I know there are soooo many people out there driving Uber. I did it for a few days last month, I liked it. In non-peak time period, I did ok for the time I drove. When I settled in, I got wind that this insurance issue is REAL! If you have an accident while driving on the Uber App, how the hell do you contact to get Uber's insurance coverage?? And.... is there a way to download and print the Uber insurance policy so you have a record of it in your car? I don't see one single place that shows a phone number to call... what gives with that? Please, someone help this guy out! Please give me this info.... Thanks...... JJ


----------



## Fuzzyelvis (Dec 7, 2014)

You don't.

Cry.


----------



## ber fine print (May 22, 2015)

notify your insurance company that you intend to drive for uber and get he proper insurance to transport passengers


----------



## D.J. (Apr 15, 2015)

JSM0713 said:


> I know there are soooo many people out there driving Uber.
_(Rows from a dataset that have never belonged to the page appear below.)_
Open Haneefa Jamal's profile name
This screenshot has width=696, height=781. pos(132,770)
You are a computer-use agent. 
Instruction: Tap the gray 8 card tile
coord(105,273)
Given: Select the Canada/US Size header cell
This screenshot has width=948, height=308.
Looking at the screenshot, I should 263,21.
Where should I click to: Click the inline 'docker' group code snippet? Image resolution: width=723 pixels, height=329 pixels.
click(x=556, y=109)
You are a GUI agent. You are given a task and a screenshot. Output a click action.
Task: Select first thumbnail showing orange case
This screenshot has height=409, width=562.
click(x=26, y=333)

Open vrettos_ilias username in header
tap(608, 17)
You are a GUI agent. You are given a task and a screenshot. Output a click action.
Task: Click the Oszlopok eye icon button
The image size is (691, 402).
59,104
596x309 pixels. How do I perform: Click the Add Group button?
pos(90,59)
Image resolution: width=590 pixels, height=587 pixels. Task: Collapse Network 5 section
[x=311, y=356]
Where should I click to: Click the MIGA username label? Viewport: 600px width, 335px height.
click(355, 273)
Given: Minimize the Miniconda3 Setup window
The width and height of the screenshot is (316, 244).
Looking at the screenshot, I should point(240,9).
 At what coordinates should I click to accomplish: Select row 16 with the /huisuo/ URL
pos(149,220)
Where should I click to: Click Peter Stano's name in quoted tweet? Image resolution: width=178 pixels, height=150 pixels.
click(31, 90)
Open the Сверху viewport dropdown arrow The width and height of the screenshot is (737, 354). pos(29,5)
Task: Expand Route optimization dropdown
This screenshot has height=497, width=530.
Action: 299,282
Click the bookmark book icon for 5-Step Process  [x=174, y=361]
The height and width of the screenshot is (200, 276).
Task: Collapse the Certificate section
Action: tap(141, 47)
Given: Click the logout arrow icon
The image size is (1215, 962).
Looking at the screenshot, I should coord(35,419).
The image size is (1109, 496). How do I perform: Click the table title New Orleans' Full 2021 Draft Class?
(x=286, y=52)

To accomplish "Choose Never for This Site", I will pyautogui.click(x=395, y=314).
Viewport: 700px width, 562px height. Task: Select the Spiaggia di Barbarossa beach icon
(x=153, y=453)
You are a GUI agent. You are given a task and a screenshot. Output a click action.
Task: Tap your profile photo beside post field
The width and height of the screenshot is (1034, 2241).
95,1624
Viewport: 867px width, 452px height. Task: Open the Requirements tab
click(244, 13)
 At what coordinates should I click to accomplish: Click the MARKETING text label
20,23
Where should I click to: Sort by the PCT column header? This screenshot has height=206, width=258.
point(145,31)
I did it for a few days last month, I liked it. In non-peak time period, I did ok for the time I drove. When I settled in, I got wind that this insurance issue is REAL! If you have an accident while driving on the Uber App, how the hell do you contact to get Uber's insurance coverage?? And.... is there a way to download and print the Uber insurance policy so you have a record of it in your car? I don't see one single place that shows a phone number to call... what gives with that? Please, someone help this guy out! Please give me this info.... Thanks...... JJ


If i understand correctly, you would email uber with something like, "Had an Accident" and you would get a quick response, but you ask a good question.


----------



## chi1cabby (May 28, 2014)

I'll wait for someone else to post the number for Uber Accident Hotline.
Yes it does exist.


----------